Healthcare and elder care, which often appear in discussions of humanoid applications, present a particularly difficult power challenge. Care tasks are physically variable, often time-sensitive, and take place in environments where running dedicated charging infrastructure is inconvenient. A robot that needs to charge for two hours after two hours of work is a different proposition in a hospital corridor than in a controlled manufacturing bay.
The Comparison That Doesn't Get Made
There's a framing that shapes a lot of humanoid coverage that the battery problem quietly undermines: the idea that a single robot can replace a single human worker on a one-for-one basis.
A human worker arrives, works eight hours, goes home. A robot with current battery technology either needs multiple units to cover an eight-hour slot, a logistics operation to keep it charged, or it works less than a full shift. None of those scenarios are disqualifying — but they do change the unit economics calculation in ways that tend not to appear in the projections companies publicise.

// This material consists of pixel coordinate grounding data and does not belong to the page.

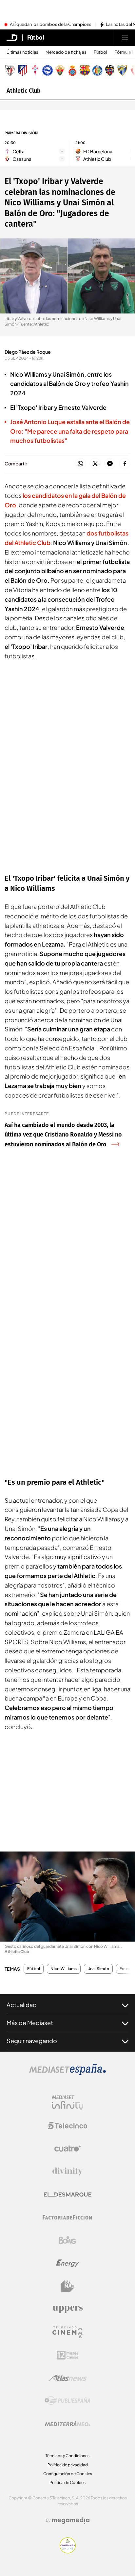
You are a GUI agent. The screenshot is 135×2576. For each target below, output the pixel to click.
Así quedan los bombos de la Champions (50, 24)
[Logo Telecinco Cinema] (67, 2332)
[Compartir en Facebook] (124, 464)
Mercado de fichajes (66, 52)
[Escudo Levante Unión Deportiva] (109, 70)
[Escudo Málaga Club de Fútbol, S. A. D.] (122, 70)
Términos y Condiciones (67, 2455)
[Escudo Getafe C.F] (97, 70)
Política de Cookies (67, 2482)
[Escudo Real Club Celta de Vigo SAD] (35, 70)
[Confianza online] (68, 2551)
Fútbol (35, 38)
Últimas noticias (22, 52)
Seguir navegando (32, 2040)
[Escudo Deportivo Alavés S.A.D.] (47, 70)
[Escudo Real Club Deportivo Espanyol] (72, 70)
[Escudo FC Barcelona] (84, 70)
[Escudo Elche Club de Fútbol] (60, 70)
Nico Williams (63, 1969)
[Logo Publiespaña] (67, 2401)
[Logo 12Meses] (68, 2355)
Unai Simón (98, 1969)
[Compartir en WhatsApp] (80, 464)
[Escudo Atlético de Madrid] (22, 70)
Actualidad (22, 2004)
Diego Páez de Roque (28, 351)
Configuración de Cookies (67, 2473)
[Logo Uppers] (67, 2309)
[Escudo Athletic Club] (10, 70)
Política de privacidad (68, 2464)
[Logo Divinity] (67, 2171)
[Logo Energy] (67, 2263)
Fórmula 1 (123, 52)
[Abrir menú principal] (125, 37)
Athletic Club (24, 90)
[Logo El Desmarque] (67, 2194)
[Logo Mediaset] (67, 2073)
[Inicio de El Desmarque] (12, 37)
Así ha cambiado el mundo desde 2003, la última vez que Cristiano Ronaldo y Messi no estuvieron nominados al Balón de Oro (63, 1134)
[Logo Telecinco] (67, 2125)
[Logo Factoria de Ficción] (67, 2217)
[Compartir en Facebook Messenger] (110, 464)
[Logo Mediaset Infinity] (67, 2103)
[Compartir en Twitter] (95, 464)
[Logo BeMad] (67, 2286)
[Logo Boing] (67, 2240)
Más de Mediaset (30, 2022)
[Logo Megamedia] (70, 2520)
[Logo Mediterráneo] (67, 2423)
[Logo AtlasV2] (67, 2378)
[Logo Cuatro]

The honest framing is that battery limitations are a real constraint on deployment economics today, and will remain a real constraint for at least the next several years. The companies making genuine progress on this — through better battery chemistry, smarter energy management software, or operational designs that work with current runtimes rather than against them — are solving a problem that the demos don't show. That makes it easy to overlook. It doesn't make it unimportant.